The story haunted me.

As I grew more and more depressed, no one knew. I was SO GOOD at seeming happy, no one knew how alone I was. I could feel it coming. I could feel the wanting to end it. I'd heard Newt tell me a million times. He'd cut - a LOT - until he'd decided to end it. Just like me.

They all just thought I was shy. That I didn't like company. I was way "too happy to be depressed or sad." No one heard my sobs at night, as far out in the woods as I went. No one knew that I collapsed in my cot at night not because of exhaustion of the day but from over working myself in hiding my emotions and just the plain energy suck of depression.

With that same exhaustion dragging at me, I tumbled into the woods again now, finally falling to my knees when I got to the tree I usually stopped at. I breathed heavily and sobbed. Today was another day they came with nothing new. Today was another day with wolf whistles and searching stares. Today was another day I didn't remember anything. Another day I sat and scrubbed toilets and showers. Another day I ate food that I just threw up after. Another day looking in the mirror and hating everything. Another day being confused and not understanding anything. Another day being the outcast because I haven't made friends or know any inside jokes.

Another day in Hell.

I slipped the blade out of my boot and took it to my skin. I steadied it, looking at the other marks. I'd had to take off my long sleeve and sat now in my bra. My arms were all kinds of marked up. Scarred. I found an empty spot and dragged the blade across. New red lines formed as I thought of all the things I'd fought myself about.

Ugly.

Stupid.

Shy.

Shy? No. I threw the blade in rage and brought my knees to my chest. Five new lines. My shoulders shook and I fell to my side, laying in a fetal position. "Kill me," I whispered, looking at the sky. I think I was praying. I looked at the stars and whispered it again and again. Was I praying? To who? God? WICKD? "Kill me. Please please please. Kill me." I sobbed, the words tearing through my throat.

The emotional wreckage went on for hours. I stood up shakily as the sun ross, pulling my shirt back on. I had the usual urge to run into the maze and stay there until the doors close. Wait in the open until the Grievers came for me. But I couldn't do that right now. I'd be found if I left right now. I knew I wouldn't do it later. I'd be strong later. Those moments of strength kept me alive.
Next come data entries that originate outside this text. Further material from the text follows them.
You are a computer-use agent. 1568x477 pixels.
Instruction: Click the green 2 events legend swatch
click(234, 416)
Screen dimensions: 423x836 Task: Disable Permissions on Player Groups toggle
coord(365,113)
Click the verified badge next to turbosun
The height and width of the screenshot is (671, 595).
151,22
I used the time coming out of the woods to collect myself. Once out I buried it all in my box and put a small smile on my lips and a bounce in my step. Always happy. I could never frown or be gone too long. If I was, they'd have reason to doubt me being happy. The questions would start and I don't want to lie any more than I do.

Not like they'd care. But I did it because I didn't want them thinking I was weak. For any reason.
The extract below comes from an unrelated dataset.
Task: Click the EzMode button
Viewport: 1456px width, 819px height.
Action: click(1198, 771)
Job time. I was Slopper and went to report now to the Keeper to get my job. Once I did that, I headed out to clean. I cleaned a lot. I'd gotten bathroom duty again. I hadn't totally finished yesterday and I had bathroom duty this week. I hummed as I scrubbed.
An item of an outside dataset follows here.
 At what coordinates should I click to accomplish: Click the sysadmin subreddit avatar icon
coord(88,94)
Whistle while you work, right? I smiled, knowing it was reference to something I couldn't remember from my past. My past... My smile faltered.

Suddenly, it all got to me. The lack of sleep and the fresh cuts that rubbed rough against my shirt. He stress and anxiety and the messy state I was in that no one had noticed. I found that, for the first time, I couldn't keep it in anymore. I bit down on my shirt as I sobbed, pulling my knees to my chest like I would in the woods. I sat and sobbed for hours. It was overwhelming. I hadn't had my usual time to collect myself like I did. I'd sat in the woods too long.